I’ve been trying to write this post for a while but I couldn’t bring myself to do it. Why is it so hard to write about not having friends? At first I thought that I just wasn’t in tune with my own feelings about it but this morning it hit me hard. I know exactly how I’m feeling. I’ve been lying to myself and the truth is, I’m just ashamed.
It’s not easy to say “I don’t have friends”. I think it’s human nature, us wanting to feel loved and wanting people to think we’re good company. So this morning, I broke the news to myself: “you’re not popular”. You know, I’m prideful and this is hard to admit.

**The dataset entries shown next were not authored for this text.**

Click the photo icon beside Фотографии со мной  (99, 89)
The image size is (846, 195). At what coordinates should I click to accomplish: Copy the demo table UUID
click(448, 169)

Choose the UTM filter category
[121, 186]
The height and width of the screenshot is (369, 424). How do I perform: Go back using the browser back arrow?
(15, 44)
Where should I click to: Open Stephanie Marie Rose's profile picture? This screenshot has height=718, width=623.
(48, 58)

In the cyber world, I have over 80,000 followers on Instagram, and people emailing me weekly to thank me for my blog. In reality, if I’m sad or want to grab a beer with someone I have nobody to call. I’m lonely and I’m ashamed of it.

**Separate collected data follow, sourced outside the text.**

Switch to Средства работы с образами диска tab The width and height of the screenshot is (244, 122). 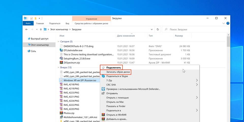point(91,23)
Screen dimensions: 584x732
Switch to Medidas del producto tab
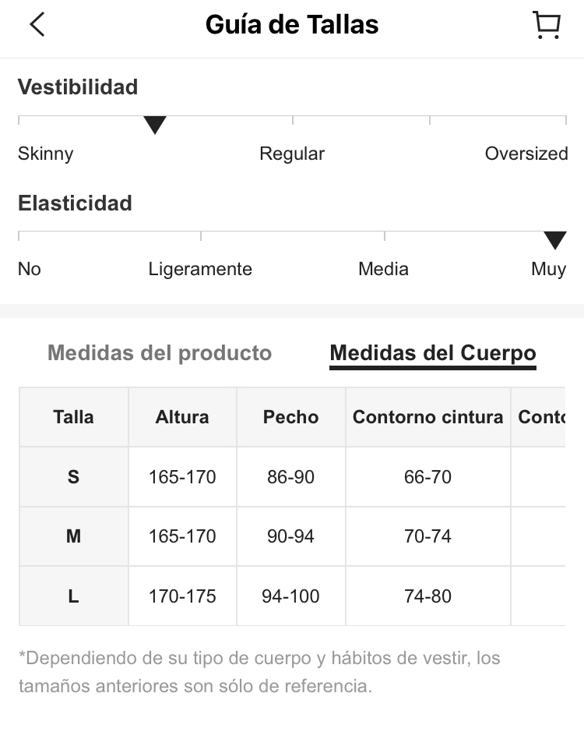(x=160, y=353)
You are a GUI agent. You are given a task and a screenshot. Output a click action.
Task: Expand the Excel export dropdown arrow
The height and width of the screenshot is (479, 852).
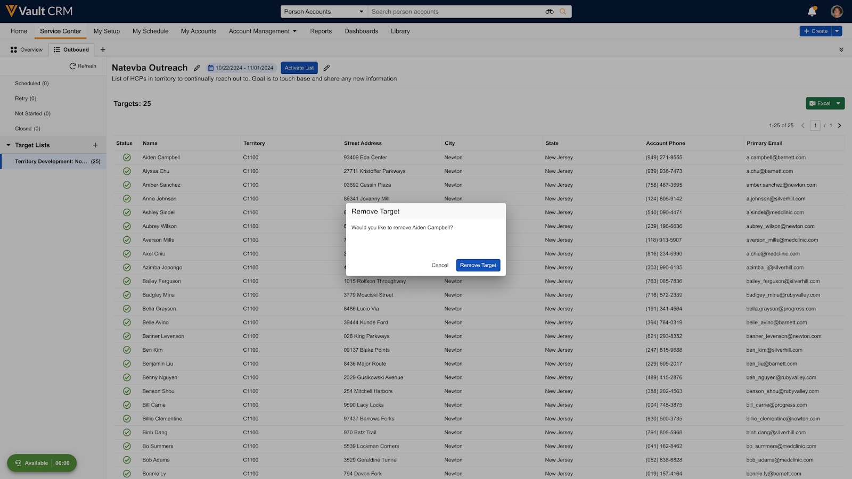click(838, 104)
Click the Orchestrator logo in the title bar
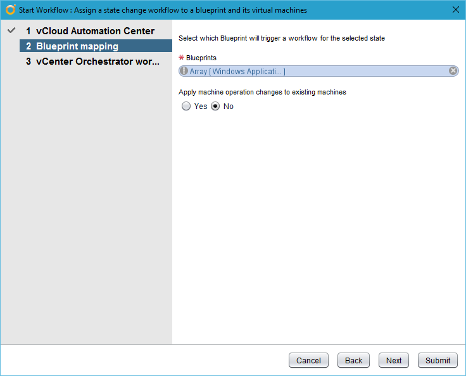Screen dimensions: 466x376 (10, 10)
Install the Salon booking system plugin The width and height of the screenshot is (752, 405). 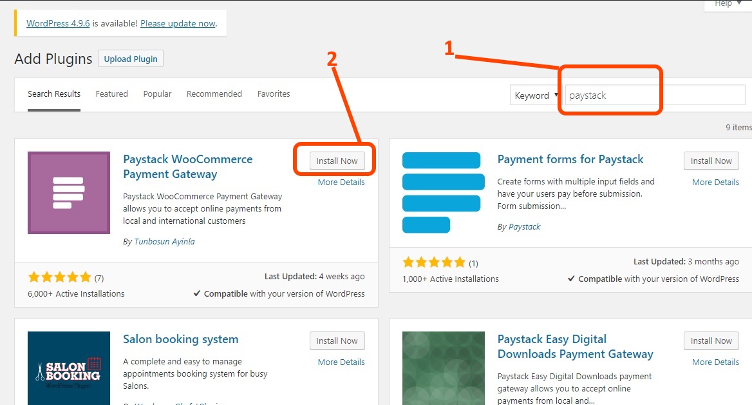pyautogui.click(x=337, y=341)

What’s the saddest thing about not having friends?
I think the hardest part is the constant self-questioning:
What did I do wrong? Am I not good enough to have friends? Why do people cancel play dates so often? Why haven’t I seen her in two months? Am I too harsh for cutting ties with people who talked about me behind my back? Is it because I’m autistic? Am I too self-centered? Am I boring? Awkward? Annoying? Will I ever have a best friend?
This is what comes to mind if I let myself get bored.
And when I talk to my therapist about it, she doesn’t have an answer for me. On paper, I’m not doing anything wrong, so why don’t I have any friends? To forget that I’m alone, I just work. I’ve become a workaholic. It keeps my mind busy and I don’t focus on the loneliness.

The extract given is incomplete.